Osservata poi la caduta perpendicolare d’altre palle uguali dalla suddetta altezza di braccia cinquanta, si trovò farsi in numero quattro delle medesime vibrazioni.
SECONDA ESPERIENZA
Con colubrinetta da quattordici libbre di palla similmente di ferro e libbre dieci di polvere fina, le palle fasciate arrivaron su l’acqua in cinque delle suddette vibrazioni, e le ignude in cinque e mezzo, e parve che dessero alquanto più lontano delle fasciate.
TERZA ESPERIENZA
Scrive il Galileo in proposito de’ proietti queste precise parole.
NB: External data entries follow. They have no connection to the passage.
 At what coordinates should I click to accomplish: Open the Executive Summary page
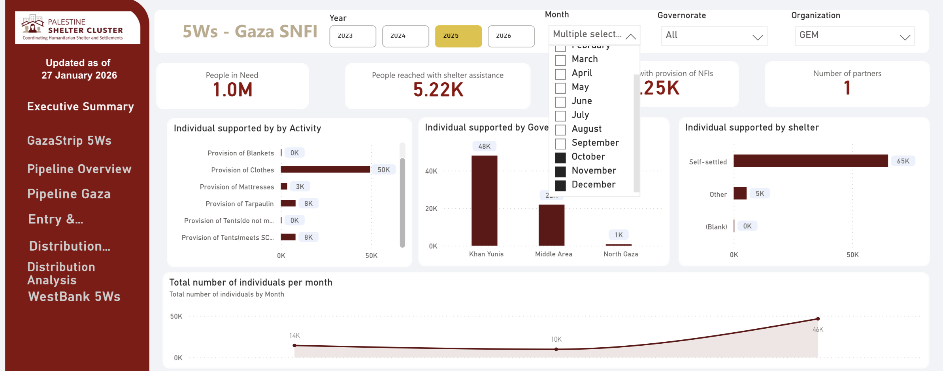click(81, 107)
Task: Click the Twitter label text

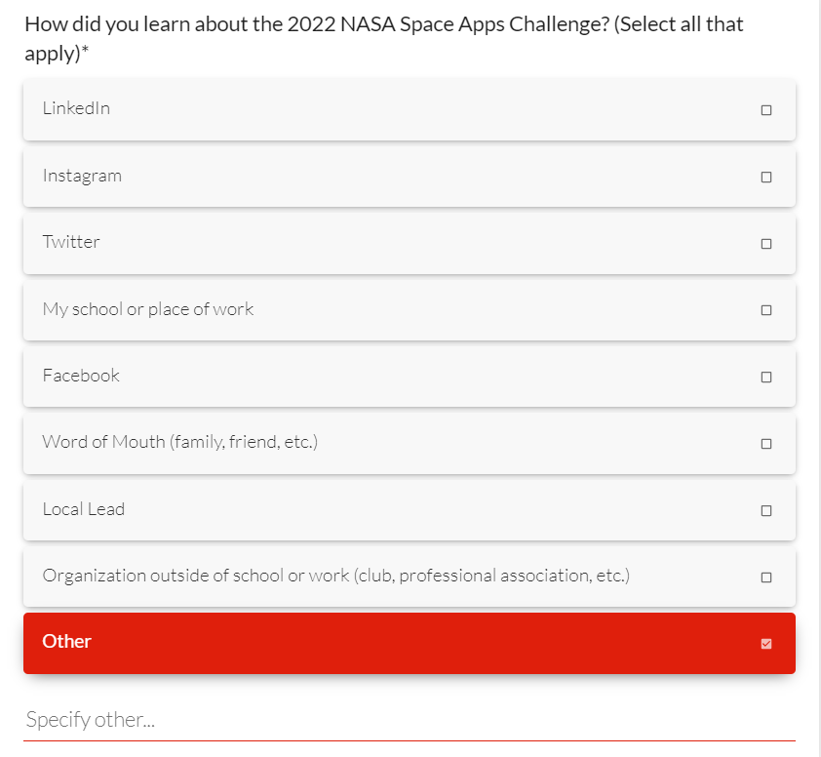Action: pyautogui.click(x=71, y=242)
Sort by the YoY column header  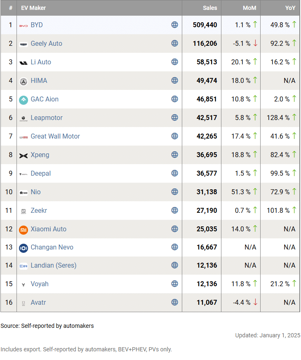coord(290,8)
Sparisi da un’altezza di cento o più braccia un archibuso con palla di piombo, all’ingiù perpendicolarmente sopra un pavimento di pietra; e col medesimo si tiri in una simil pietra in distanza d’un braccio o due, e veggasi poi qual delle due palle si trovi essere più ammaccata: imperocché se la palla venuta da alto si troverà meno schiacciata dell’altra, sarà segno che l’aria le averà impedità o diminuita la velocità conferitale dal fuoco nel principio del moto; e che per conseguenza una tanta velocità non le permetterebbe l’aria che ella guadagnasse giammai venendo da quantosivoglia sublime altezza. Che quando la velocità impressa dal fuoco alla palla non eccedesse quella che per sé stessa naturalmente scendendo potesse acquistare, la botta all’ingiù doverebbe piuttosto esser più valida che meno. Io non ho fatto quest’esperienza (soggiunse il medesimo Galileo), ma inclino a credere che una palla d’archibuso o d’artiglieria cadendo da un’altezza quanto si voglia grande, non farà quella percossa ch’ella fa sparata in una muraglia in lontananza di poche braccia: cioè di così poche, che il breve sdrucito o vogliamo dire scissura da farsi nell’aria non basti a levar l’eccesso della furia soprannaturale impressale dal fuoco.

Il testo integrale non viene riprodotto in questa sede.